The 65 participants completed 21 end-of-day surveys (prompted by an email reminder), rating intrinsic task motivation, together with how much they felt emotional states like frustrated, discouraged, happy and proud. As per other recent research, the negative emotions showed a cyclical pattern, peaking at Wednesday with a projected bottoming out on Saturday; positive emotions showed the inverse pattern. There were also individual differences in average scores: some people are generally more frustrated than others.



The authors also calculated each participant’s ‘affect spin’, a measure of day-to-day emotional volatility, a high score meaning that person experienced a wide range of different affect states from day to day. The authors found that having a motivating day's work affected that day’s positive mood for everyone, but individuals with high affect spin saw a kind of positive hangover into the next day as well.
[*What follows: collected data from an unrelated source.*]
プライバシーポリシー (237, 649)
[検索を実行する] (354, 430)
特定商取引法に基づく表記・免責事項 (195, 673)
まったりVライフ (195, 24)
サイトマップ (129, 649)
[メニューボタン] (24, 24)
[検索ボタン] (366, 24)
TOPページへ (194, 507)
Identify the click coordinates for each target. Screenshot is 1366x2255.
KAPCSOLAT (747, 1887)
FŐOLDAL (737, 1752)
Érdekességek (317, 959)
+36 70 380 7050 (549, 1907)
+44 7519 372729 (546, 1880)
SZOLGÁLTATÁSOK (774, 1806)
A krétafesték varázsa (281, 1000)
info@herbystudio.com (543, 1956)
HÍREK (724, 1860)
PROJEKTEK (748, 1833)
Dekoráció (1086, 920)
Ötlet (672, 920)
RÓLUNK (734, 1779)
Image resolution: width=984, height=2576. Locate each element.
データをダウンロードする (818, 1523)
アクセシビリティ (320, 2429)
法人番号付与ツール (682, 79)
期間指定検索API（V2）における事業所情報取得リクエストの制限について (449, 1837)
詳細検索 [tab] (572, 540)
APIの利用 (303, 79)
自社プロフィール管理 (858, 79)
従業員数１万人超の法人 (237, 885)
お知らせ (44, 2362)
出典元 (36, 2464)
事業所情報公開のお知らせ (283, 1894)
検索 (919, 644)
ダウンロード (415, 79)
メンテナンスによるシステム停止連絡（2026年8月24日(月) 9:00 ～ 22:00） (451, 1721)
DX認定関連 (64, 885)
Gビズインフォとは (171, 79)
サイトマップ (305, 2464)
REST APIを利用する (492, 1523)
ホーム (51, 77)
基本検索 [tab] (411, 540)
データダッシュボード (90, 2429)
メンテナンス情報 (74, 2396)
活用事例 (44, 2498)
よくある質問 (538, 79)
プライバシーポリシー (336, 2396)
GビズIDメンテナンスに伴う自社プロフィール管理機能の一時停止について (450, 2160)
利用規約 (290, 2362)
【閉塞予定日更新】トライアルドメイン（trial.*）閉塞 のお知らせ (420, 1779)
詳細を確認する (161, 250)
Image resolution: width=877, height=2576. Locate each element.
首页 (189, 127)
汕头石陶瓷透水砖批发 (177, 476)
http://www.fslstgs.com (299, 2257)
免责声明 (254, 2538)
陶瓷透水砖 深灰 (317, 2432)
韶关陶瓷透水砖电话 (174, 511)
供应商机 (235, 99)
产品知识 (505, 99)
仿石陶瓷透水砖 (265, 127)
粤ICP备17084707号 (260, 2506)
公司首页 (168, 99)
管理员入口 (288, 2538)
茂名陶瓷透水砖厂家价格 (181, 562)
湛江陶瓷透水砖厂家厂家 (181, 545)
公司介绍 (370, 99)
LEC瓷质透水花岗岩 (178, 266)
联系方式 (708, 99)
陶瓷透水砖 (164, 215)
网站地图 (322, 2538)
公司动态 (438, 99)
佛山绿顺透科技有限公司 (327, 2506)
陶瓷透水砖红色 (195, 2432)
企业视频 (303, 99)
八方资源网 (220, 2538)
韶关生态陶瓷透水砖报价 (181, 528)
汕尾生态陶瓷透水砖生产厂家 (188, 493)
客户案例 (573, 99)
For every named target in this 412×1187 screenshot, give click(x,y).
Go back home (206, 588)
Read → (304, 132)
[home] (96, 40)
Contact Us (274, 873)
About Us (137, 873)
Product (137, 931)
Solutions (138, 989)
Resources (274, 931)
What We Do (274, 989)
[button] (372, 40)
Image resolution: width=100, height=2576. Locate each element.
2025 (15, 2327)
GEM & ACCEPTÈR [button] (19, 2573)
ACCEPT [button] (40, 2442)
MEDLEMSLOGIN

After Hurricane Ike, everyone experienced lower levels of positive affect. This began to recover as the event receded into the past, but not for those with high affect spin, who seemed to be suffering a longer hangover again, but this time with negative consequences.



Individual differences in emotional state matter, and this study reminds us that we don't just differ on average, but also in how dynamically our mood responds to events. It's possible that offering a fascinating problem to your reactive employee on a Monday will generate benefits that carry forward, and battle the mid-week dip. The authors conclude that “mapping the terrain of positive and negative affective events and their implications for worker well-being can help to ground the field of organizational psychology in a truly experiential understanding of work life.”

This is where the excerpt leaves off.